Library Trustee Q&A: Leanne Hammonds

Leanne Hammonds seeks re-election to the Board of Library Trustees.

Tell people about your background — family, professional background, volunteering, government, activism — and how that will help you as a Library Trustee?

My name is Leanne Hammonds and I am running for re-election as library trustee. I currently serve as chair of the board of trustees and have been a trustee for five years.  I grew up in Portland, Maine, and moved to Watertown with my husband Evan in 2005. We have two children, Edward and Elena. They both attend Watertown Public Schools and I have volunteered many hours as a PTO member and a Lowell School library volunteer. I am an attorney by trade and rely on my legal training as trustee when it comes to reviewing contracts, setting library policies and advocating on behalf of the library. This past year, I successfully advocated to the Watertown Charter Review Committee that library trustees remain an elected (rather than appointed) position, and I am thrilled that Watertown voters will continue to have a say in library governance through their elected trustees. I’m also thrilled that there is such an impressive group of women running for trustee this year!  

What is your favorite thing about the Watertown Free Public Library?

My favorite thing about the library is how dynamic and innovative it is. From Hatch Makerspace to the new Zine collection to the Library of Things, there is always something new to learn and discover at the Watertown Free Public Library (‘WFPL’) — all in a welcoming, inclusive, and inviting space. WFPL serves as a community center in Watertown and its innovative programs and collections bring people together. The WFPL’s next exciting innovation will be the launch of a new 21st century bookmobile which we voted to purchase earlier this year. I can’t wait for the bookmobile to start making its rounds to Watertown’s neighborhoods, hopefully in 2022!

How did you decide to run for the Board of Library Trustees, and why do you think the board plays an important role for Watertown residents?

I have been an enthusiastic library patron for many years and served on the WFPL Strategic Planning Committee in 2015. I was appointed to the Board of Trustees when a seat opened up in 2016 and then ran and won election in 2017. I am running for re-election because I want to help lead the library forward over the next four years. There has been significant turnover on the board in recent years, with several long-time members moving on. As a result, the board will be made up of mostly newer members come January and I think my experience would be helpful and provide continuity going forward.

The trustees play a key role in deciding library policy, setting budget priorities and overseeing the work of the library director. I have learned a lot as trustee, particularly while serving as chair during the pandemic. Confronted with an unprecedented situation, the trustees and library administrators had to be flexible, thoughtful and strategic in our decision-making during the closure and throughout the reopening process. I am proud that the WFPL was one of the first public libraries in Massachusetts to reopen safely and has stayed open continuously since July of 2020.

What is the most pressing issue facing the Watertown Library? 

One of the major challenges facing the library as we move into 2022 is the transition to a new city manager. For the past 28 years, Mike Driscoll has served Watertown as manager and during that time he has been very supportive of the WFPL. From the extensive renovation of the building in 2006, to growing the Project Literacy and Hatch programs, Mr. Driscoll has consistently prioritized the library and its mission. He will certainly be tough to replace. As advocates for the library, the trustees need to stay abreast of the process for selecting a new manager by attending ad hoc committee meetings and, if possible, public interviews with candidates. The trustees will eventually work with the new manager and perhaps an interim manager, and we will need to help impress upon them the vital role that WFPL plays in this community.

Watertown has many residents who have moved to the area from outside the United States, many of whom do not speak English as their first language. What can the Watertown Library do to help these residents, and how will you find out what types of services they want from the library in their new hometown?

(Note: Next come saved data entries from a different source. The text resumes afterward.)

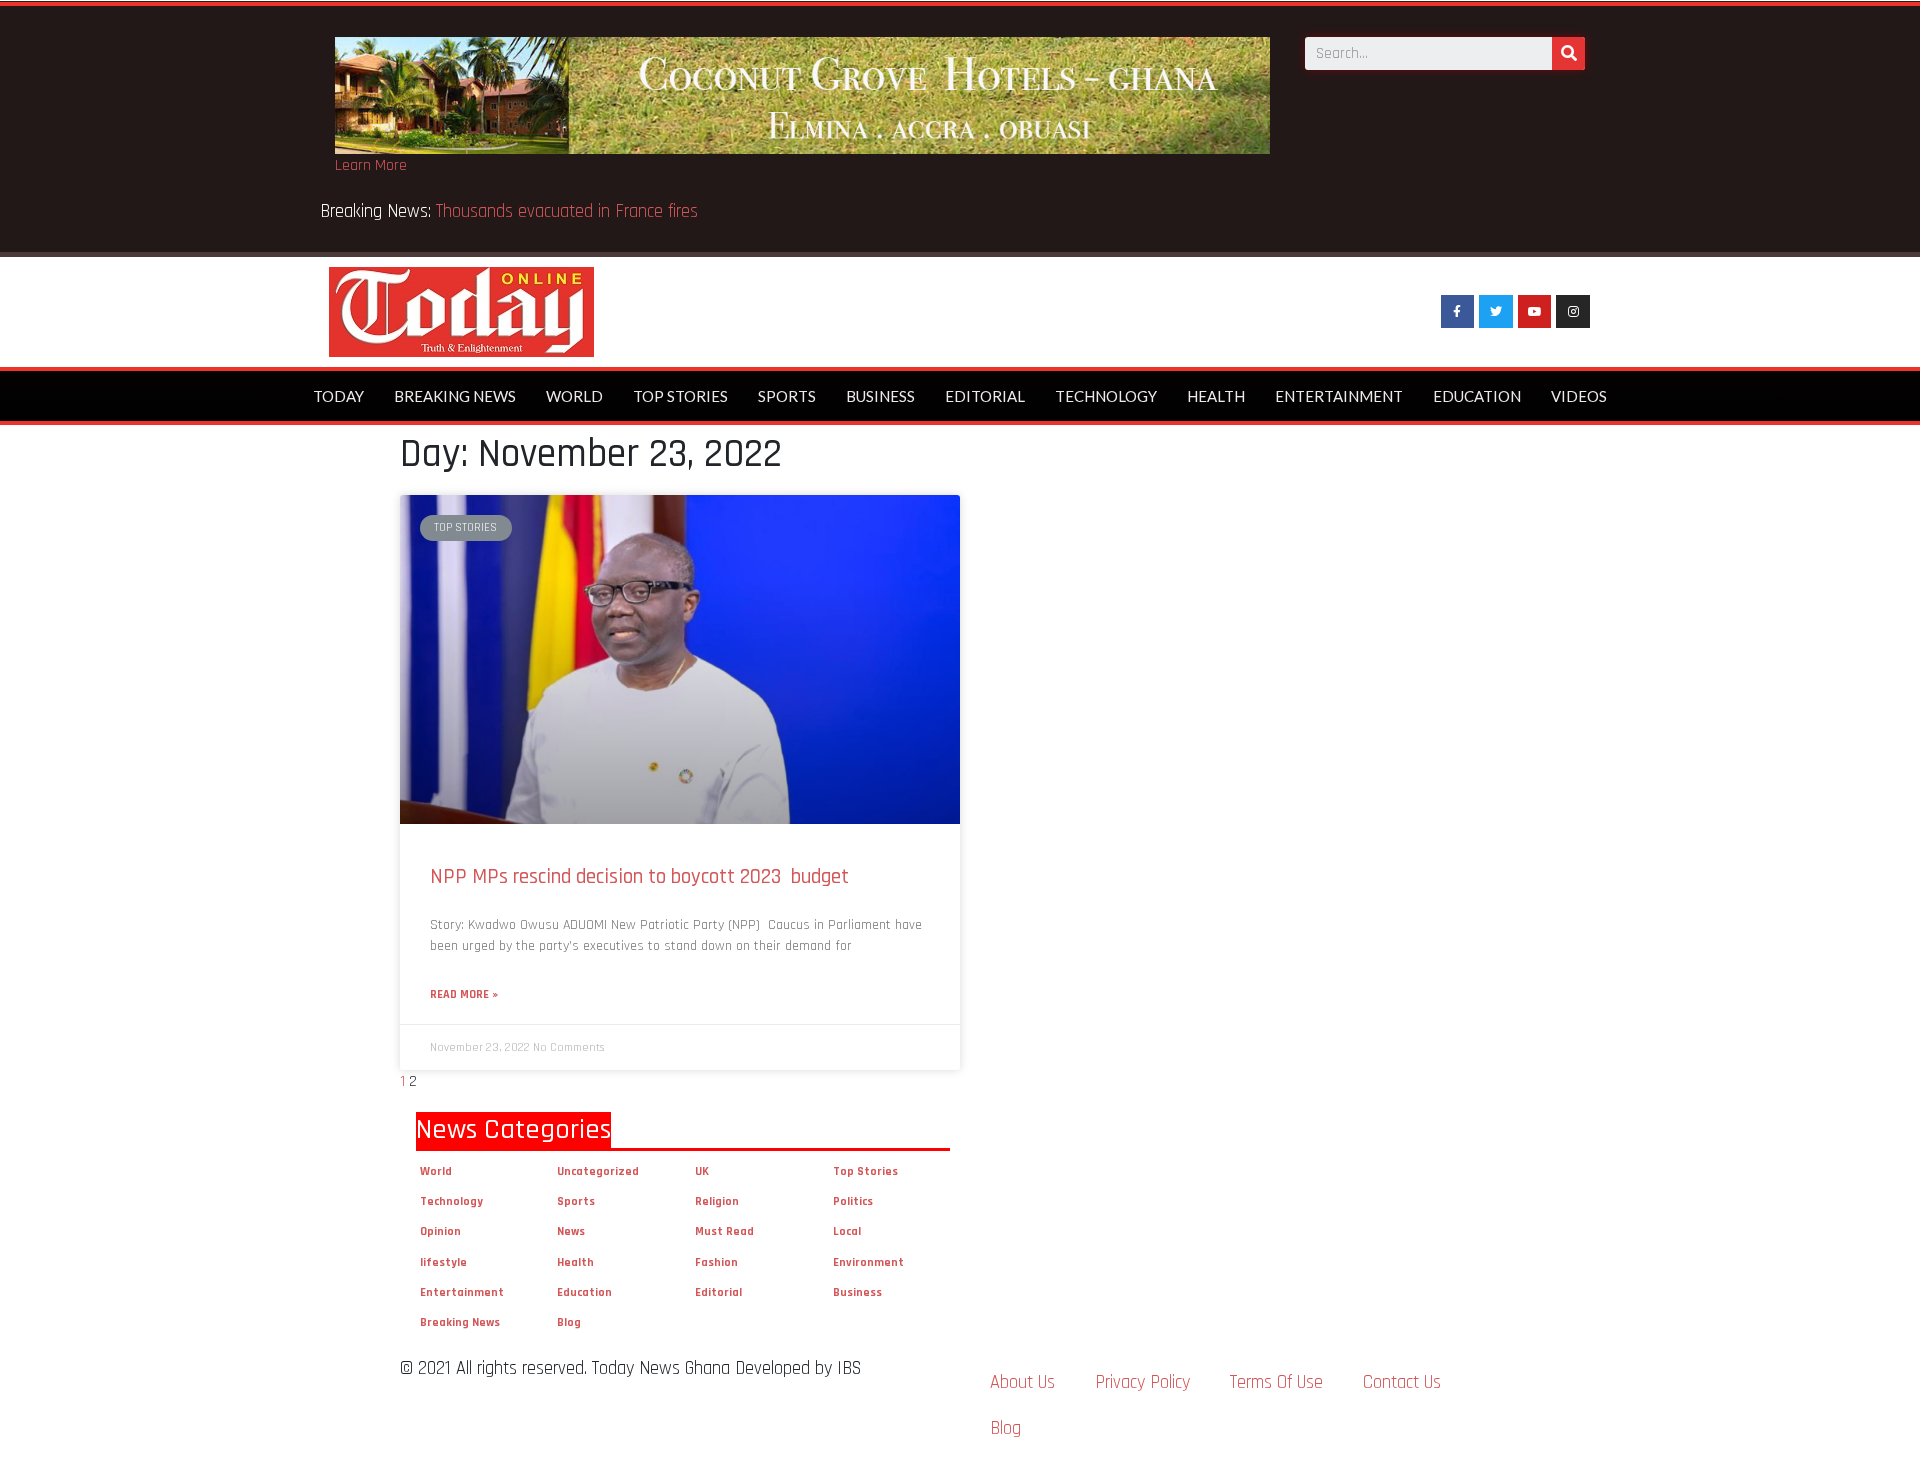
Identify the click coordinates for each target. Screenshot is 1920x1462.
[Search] (1568, 53)
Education (1477, 396)
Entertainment (1339, 396)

The WFPL provides an important resource to new residents through its popular Project Literacy program and citizenship classes. Project Literacy offers English language classes and pairs learners with volunteer tutors. As trustee, I will continue to support Project Literacy and in the long term, we hope to expand the library to provide more meeting spaces for this and other programs. The library also connects residents to social services through drop-in appointments with social workers and career counselors.

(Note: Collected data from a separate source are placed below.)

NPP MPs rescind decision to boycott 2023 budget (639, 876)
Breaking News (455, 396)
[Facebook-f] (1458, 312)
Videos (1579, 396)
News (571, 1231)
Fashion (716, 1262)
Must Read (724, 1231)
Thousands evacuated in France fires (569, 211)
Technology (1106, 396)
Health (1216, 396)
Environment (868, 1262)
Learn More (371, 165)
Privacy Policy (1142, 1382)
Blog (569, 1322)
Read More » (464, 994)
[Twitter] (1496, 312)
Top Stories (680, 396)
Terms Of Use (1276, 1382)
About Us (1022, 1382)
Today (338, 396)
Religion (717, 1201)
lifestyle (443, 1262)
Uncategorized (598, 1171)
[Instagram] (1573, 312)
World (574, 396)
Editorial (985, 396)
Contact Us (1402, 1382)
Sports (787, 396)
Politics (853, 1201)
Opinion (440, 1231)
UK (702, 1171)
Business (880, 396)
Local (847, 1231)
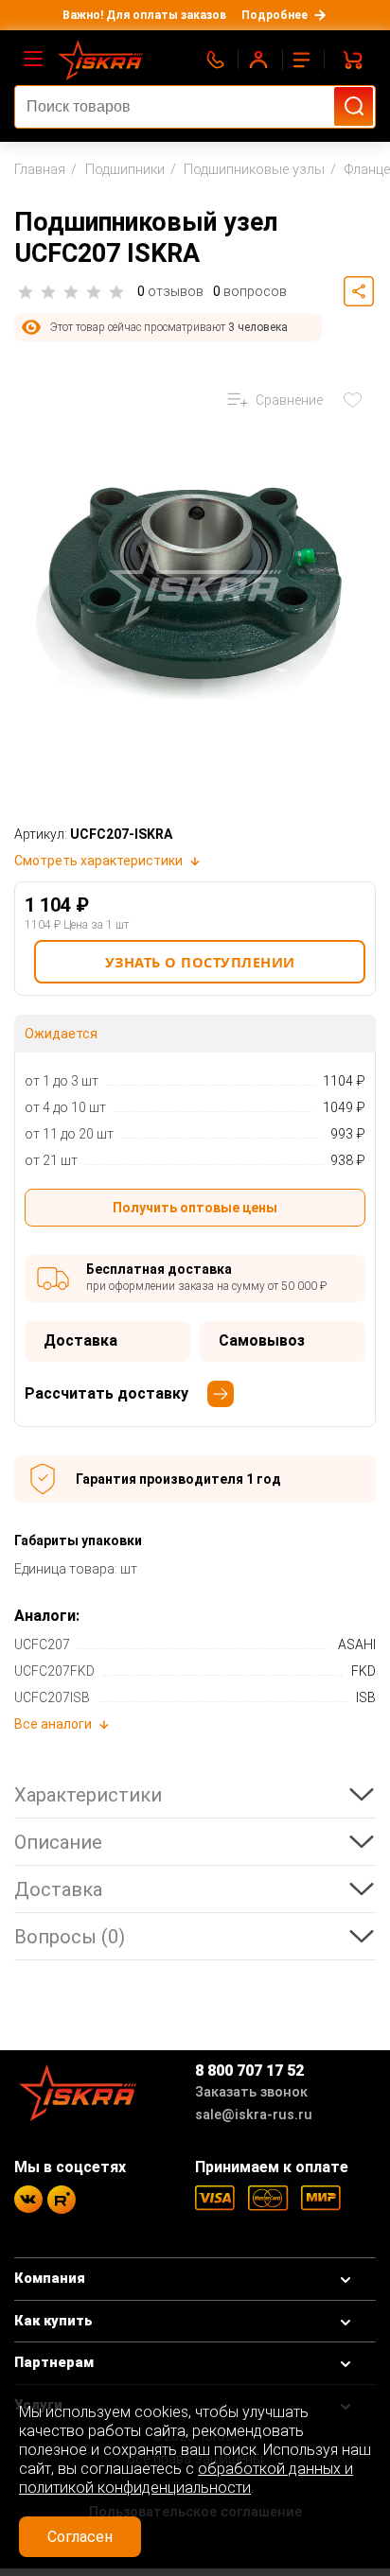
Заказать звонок (251, 2092)
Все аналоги (53, 1724)
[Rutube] (61, 2199)
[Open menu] (33, 59)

In terms of finding out what types of services residents want from the library, I would listen to ideas from both newcomers and longtime residents. I think our recently hired community outreach librarian and the new bookmobile will be vital resources in obtaining feedback from residents. The library also conducts periodic patron surveys seeking input for its strategic planning process. Every few years, the trustees participate on the Strategic Planning Committee, together with library staff members and Watertown residents selected to join the committee. This year we had a diverse group of residents serve on the committee, including some who speak English as a second language. Together, we honed the vision, priorities and goals for the library which were then incorporated into a three-year strategic plan. The plan can be viewed on the library website here:

What is something that people may not know about you that residents would find interesting?

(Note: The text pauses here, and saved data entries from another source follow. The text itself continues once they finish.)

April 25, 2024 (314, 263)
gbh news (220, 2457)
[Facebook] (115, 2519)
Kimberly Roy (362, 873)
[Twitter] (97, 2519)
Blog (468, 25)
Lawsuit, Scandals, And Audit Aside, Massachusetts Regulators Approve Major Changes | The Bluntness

One thing that even close friends may not know about me is that I love history and genealogy. Over the past few years, I have been working on my own and my husband’s family trees. My roots are French and Irish and I have traced my French side back to some of the earliest settlers of Quebec. My husband has English, Italian and African ancestry and I have traced his roots back to pre-Civil War. I love discovering family connections and sharing with our kids the richness and diversity of our family history.